[Saved data entries]
□ □ □ □ □

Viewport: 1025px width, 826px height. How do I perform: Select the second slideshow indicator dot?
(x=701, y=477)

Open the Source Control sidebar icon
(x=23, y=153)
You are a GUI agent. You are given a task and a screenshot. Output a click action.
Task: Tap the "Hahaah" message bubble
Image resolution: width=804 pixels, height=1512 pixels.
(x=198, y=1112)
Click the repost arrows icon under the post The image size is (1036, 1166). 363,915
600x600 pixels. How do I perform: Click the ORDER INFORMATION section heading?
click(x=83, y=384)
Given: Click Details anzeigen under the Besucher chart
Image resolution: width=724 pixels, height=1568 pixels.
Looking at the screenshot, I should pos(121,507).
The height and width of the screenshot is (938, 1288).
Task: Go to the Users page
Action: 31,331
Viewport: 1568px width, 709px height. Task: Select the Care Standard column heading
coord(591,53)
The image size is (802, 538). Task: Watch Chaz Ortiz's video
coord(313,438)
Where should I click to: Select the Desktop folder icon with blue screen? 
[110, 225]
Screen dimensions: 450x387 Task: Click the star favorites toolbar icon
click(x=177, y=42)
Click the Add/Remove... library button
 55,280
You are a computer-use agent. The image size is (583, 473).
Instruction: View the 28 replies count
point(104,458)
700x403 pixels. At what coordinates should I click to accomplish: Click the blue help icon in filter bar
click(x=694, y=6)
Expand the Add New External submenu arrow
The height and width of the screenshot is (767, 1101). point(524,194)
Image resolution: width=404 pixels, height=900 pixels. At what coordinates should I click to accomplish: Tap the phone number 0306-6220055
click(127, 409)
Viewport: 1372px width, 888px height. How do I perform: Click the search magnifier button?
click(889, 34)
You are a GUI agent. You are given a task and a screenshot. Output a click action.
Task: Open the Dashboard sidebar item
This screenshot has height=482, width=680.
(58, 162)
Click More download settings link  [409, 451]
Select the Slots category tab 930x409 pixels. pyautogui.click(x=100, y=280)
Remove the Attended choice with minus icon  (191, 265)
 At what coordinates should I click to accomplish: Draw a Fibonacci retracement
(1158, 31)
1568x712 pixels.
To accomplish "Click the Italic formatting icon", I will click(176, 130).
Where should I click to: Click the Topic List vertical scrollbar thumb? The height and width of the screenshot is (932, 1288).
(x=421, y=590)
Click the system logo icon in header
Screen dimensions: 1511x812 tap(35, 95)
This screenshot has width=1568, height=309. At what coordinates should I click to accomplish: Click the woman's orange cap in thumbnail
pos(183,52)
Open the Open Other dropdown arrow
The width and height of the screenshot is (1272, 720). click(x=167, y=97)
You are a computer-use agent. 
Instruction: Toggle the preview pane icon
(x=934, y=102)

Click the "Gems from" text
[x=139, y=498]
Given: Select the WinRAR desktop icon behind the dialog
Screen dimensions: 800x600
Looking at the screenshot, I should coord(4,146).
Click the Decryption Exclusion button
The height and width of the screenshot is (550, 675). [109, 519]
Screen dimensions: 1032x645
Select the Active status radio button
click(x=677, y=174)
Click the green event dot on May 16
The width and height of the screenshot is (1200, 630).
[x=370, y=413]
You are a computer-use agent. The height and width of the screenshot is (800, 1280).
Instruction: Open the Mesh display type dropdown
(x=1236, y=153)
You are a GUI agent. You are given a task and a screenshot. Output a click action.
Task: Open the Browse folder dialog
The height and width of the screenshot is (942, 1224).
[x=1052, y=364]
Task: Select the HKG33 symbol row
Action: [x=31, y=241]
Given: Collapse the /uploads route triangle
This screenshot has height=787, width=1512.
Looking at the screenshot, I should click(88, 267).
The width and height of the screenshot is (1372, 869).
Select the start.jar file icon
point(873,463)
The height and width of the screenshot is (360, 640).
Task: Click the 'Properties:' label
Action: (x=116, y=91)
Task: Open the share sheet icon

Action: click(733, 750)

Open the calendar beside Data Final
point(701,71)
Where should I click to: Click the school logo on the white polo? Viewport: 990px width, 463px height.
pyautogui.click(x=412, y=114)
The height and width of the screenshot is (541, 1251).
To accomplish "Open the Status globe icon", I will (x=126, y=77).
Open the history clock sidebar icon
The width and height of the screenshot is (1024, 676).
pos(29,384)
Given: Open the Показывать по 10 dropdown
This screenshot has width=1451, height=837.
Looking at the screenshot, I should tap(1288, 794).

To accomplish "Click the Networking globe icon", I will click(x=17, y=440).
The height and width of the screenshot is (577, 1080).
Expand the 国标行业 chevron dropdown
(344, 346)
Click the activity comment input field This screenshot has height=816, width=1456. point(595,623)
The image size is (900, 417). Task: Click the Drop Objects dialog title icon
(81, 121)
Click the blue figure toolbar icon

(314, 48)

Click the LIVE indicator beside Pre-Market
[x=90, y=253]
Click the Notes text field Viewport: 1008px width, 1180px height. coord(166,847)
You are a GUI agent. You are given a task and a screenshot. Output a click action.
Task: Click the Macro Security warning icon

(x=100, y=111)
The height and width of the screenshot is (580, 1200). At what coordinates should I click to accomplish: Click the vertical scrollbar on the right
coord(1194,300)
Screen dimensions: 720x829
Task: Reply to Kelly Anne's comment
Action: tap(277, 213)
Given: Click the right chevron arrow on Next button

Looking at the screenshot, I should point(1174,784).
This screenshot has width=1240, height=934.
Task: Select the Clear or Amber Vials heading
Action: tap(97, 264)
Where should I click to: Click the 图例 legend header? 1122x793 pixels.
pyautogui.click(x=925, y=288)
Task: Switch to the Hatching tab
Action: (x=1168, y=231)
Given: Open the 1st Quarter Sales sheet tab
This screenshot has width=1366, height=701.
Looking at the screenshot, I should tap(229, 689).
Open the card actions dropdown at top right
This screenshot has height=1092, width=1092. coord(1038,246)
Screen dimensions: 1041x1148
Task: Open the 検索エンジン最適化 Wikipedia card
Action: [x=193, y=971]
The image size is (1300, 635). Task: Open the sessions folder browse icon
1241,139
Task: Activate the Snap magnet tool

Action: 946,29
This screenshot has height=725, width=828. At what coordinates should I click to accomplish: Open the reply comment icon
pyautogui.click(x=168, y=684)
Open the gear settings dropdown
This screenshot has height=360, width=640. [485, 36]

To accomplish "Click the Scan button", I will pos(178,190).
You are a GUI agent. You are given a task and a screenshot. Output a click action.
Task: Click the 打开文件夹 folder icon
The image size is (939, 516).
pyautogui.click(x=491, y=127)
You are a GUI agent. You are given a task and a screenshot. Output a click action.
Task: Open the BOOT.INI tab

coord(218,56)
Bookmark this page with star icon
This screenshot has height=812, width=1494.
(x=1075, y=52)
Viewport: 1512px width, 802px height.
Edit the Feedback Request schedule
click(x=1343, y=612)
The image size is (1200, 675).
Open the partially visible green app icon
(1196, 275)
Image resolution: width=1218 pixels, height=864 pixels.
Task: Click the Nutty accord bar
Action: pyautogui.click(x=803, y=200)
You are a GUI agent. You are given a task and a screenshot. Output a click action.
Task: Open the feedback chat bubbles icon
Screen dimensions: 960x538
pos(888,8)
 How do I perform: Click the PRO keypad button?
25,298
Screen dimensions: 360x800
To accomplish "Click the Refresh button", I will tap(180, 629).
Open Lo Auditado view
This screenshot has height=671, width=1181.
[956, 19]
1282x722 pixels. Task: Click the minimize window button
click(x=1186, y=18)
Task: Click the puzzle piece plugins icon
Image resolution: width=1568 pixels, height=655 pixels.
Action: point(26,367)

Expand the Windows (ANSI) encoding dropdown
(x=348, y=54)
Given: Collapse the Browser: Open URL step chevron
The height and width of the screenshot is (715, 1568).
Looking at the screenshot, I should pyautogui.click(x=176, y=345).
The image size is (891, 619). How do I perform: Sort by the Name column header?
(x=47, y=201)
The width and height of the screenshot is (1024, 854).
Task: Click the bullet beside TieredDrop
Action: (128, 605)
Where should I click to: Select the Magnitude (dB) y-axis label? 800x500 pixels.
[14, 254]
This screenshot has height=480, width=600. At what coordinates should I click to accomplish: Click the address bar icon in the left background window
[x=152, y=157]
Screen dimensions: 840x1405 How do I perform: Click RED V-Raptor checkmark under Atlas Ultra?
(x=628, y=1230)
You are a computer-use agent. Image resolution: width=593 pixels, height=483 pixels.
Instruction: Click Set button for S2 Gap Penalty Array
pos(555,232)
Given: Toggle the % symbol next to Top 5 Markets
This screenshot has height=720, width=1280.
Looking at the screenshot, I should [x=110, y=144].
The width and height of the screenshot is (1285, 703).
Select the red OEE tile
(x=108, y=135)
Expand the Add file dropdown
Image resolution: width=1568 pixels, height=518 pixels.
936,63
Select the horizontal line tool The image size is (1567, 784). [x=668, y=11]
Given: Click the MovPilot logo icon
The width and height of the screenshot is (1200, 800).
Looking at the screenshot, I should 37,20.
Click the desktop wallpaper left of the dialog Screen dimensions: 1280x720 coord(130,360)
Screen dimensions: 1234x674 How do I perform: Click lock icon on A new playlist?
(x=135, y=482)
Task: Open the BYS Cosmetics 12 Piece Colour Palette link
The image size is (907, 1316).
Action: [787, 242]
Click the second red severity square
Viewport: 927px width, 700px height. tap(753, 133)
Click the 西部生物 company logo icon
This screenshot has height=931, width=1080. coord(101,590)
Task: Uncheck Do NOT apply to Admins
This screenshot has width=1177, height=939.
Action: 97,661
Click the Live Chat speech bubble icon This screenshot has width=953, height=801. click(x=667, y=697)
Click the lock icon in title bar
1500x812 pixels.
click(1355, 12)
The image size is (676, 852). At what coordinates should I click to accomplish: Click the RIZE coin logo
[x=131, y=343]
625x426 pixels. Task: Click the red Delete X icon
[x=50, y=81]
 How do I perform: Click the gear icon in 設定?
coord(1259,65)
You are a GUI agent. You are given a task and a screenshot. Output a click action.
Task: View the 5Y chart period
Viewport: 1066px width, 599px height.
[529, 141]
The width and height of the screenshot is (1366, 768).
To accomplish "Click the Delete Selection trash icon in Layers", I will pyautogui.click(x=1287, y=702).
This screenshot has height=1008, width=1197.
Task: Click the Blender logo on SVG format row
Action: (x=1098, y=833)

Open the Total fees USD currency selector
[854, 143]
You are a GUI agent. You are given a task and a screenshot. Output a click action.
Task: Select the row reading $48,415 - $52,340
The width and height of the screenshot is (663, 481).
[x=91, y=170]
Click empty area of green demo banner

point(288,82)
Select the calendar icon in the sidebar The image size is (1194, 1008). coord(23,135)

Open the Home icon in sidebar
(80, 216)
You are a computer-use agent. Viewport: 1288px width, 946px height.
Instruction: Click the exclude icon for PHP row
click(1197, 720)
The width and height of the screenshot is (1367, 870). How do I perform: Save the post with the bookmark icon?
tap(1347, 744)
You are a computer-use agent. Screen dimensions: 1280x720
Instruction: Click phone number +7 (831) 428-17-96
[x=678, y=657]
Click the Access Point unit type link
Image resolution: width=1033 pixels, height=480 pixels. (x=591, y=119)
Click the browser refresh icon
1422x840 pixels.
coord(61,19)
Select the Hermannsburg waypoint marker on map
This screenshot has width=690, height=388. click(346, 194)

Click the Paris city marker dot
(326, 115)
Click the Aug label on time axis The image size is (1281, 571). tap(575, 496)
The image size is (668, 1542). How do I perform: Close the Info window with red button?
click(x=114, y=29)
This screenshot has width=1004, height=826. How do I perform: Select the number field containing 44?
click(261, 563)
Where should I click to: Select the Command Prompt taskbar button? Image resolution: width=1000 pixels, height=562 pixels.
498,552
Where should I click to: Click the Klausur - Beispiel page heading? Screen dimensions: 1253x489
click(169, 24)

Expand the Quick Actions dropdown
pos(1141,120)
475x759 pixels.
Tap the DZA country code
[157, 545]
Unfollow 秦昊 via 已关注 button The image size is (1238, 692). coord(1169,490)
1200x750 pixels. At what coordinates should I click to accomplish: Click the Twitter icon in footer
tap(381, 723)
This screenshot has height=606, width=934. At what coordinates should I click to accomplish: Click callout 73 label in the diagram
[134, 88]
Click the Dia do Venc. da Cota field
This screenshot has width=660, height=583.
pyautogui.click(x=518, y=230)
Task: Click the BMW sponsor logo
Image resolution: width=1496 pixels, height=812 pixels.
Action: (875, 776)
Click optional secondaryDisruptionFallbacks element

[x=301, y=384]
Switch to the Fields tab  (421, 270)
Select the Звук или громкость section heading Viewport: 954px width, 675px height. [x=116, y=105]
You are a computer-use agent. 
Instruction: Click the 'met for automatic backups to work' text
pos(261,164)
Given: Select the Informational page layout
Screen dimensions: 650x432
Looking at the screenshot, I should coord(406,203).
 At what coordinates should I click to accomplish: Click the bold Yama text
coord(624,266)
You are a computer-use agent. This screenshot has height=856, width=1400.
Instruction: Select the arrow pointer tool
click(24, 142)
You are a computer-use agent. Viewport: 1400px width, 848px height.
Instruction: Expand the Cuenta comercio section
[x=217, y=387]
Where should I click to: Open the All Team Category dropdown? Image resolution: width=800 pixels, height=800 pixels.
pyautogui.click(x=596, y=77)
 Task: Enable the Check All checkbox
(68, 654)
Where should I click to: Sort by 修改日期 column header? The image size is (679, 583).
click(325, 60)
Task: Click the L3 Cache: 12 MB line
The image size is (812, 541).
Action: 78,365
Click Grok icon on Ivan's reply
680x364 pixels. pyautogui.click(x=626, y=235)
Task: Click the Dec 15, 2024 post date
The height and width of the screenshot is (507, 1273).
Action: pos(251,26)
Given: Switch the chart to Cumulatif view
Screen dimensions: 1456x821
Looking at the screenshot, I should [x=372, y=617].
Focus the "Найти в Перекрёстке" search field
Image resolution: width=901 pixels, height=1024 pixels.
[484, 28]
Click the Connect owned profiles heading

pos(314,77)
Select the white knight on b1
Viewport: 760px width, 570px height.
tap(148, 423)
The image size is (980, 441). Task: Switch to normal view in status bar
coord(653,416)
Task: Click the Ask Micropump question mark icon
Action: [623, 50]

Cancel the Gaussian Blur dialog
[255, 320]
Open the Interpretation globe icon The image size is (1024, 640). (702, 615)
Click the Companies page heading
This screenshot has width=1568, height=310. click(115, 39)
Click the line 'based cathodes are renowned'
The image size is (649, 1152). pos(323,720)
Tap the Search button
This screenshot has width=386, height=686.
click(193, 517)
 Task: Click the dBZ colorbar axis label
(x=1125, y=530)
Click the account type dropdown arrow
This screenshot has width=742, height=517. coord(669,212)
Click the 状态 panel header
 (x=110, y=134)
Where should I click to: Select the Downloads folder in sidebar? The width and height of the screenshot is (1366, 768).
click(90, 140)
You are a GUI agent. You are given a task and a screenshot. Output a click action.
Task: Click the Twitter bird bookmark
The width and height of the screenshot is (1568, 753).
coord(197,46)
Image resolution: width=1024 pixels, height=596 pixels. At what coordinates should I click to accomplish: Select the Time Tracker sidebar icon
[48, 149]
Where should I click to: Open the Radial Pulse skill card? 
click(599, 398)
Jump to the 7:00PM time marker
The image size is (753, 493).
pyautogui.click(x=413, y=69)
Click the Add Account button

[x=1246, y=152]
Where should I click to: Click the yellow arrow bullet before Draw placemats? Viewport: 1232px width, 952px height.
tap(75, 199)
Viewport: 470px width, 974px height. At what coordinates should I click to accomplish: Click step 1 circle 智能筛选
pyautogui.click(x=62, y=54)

□ □ □ □ □

- [Work order] Go through the records from the first line and copy each one exactly, ending after the line that contains "Click the repost". Give nothing else.

- [Output]
Viewport: 1025px width, 826px height. How do I perform: Select the second slideshow indicator dot?
(x=701, y=477)

Open the Source Control sidebar icon
(x=23, y=153)
You are a GUI agent. You are given a task and a screenshot. Output a click action.
Task: Tap the "Hahaah" message bubble
Image resolution: width=804 pixels, height=1512 pixels.
(x=198, y=1112)
Click the repost arrows icon under the post The image size is (1036, 1166). 363,915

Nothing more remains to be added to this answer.